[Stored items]

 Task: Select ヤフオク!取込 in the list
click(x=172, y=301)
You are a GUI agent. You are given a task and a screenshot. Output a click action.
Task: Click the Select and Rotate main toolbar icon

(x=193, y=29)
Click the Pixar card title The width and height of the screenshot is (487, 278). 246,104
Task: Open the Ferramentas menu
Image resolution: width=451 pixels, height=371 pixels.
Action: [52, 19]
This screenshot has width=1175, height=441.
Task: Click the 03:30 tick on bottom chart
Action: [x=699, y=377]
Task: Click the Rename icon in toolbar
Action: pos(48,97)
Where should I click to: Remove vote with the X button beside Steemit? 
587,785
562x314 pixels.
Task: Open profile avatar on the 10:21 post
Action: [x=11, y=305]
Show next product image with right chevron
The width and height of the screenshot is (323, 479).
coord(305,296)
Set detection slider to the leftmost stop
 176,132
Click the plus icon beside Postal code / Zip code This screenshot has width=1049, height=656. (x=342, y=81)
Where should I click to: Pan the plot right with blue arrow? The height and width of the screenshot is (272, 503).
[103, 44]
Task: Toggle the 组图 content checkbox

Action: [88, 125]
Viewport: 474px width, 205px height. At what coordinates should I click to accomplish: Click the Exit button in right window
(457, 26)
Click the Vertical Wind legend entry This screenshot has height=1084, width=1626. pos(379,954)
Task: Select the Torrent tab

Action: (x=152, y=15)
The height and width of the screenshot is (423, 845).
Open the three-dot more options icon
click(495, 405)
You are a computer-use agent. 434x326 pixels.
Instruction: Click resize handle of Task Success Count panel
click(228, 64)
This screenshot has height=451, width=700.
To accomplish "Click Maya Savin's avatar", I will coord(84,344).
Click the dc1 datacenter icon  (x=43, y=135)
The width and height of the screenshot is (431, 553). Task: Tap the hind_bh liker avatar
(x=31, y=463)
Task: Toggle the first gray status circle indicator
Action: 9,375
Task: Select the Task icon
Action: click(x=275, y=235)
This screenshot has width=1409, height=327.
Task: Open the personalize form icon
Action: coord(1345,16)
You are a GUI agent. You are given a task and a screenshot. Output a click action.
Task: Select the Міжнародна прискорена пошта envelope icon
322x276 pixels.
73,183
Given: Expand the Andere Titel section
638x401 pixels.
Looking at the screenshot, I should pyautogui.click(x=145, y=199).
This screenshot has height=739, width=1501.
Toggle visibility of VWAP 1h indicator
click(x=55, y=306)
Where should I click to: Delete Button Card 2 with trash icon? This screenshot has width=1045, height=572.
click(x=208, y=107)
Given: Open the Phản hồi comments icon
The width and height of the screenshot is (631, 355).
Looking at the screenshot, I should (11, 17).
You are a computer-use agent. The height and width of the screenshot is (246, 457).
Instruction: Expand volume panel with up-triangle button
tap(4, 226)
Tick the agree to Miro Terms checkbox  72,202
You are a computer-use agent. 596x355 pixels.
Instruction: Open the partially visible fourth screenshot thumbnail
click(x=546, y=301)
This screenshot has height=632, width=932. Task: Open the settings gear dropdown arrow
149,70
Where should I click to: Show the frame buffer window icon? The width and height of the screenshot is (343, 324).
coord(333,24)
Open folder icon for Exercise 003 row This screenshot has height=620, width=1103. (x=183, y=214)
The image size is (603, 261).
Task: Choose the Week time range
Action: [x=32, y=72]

* TASK STATEMENT
The lines above from the one containing "Open the three-dot more options icon" through the one containing "Given: Open the Phản hồi comments icon" are to be set down exactly, and no others.

* SOLUTION TO THIS PROBLEM
Open the three-dot more options icon
click(495, 405)
You are a computer-use agent. 434x326 pixels.
Instruction: Click resize handle of Task Success Count panel
click(228, 64)
This screenshot has height=451, width=700.
To accomplish "Click Maya Savin's avatar", I will coord(84,344).
Click the dc1 datacenter icon  (x=43, y=135)
The width and height of the screenshot is (431, 553). Task: Tap the hind_bh liker avatar
(x=31, y=463)
Task: Toggle the first gray status circle indicator
Action: 9,375
Task: Select the Task icon
Action: click(x=275, y=235)
This screenshot has width=1409, height=327.
Task: Open the personalize form icon
Action: coord(1345,16)
You are a GUI agent. You are given a task and a screenshot. Output a click action.
Task: Select the Міжнародна прискорена пошта envelope icon
322x276 pixels.
73,183
Given: Expand the Andere Titel section
638x401 pixels.
Looking at the screenshot, I should pyautogui.click(x=145, y=199).
This screenshot has height=739, width=1501.
Toggle visibility of VWAP 1h indicator
click(x=55, y=306)
Where should I click to: Delete Button Card 2 with trash icon? This screenshot has width=1045, height=572.
click(x=208, y=107)
Given: Open the Phản hồi comments icon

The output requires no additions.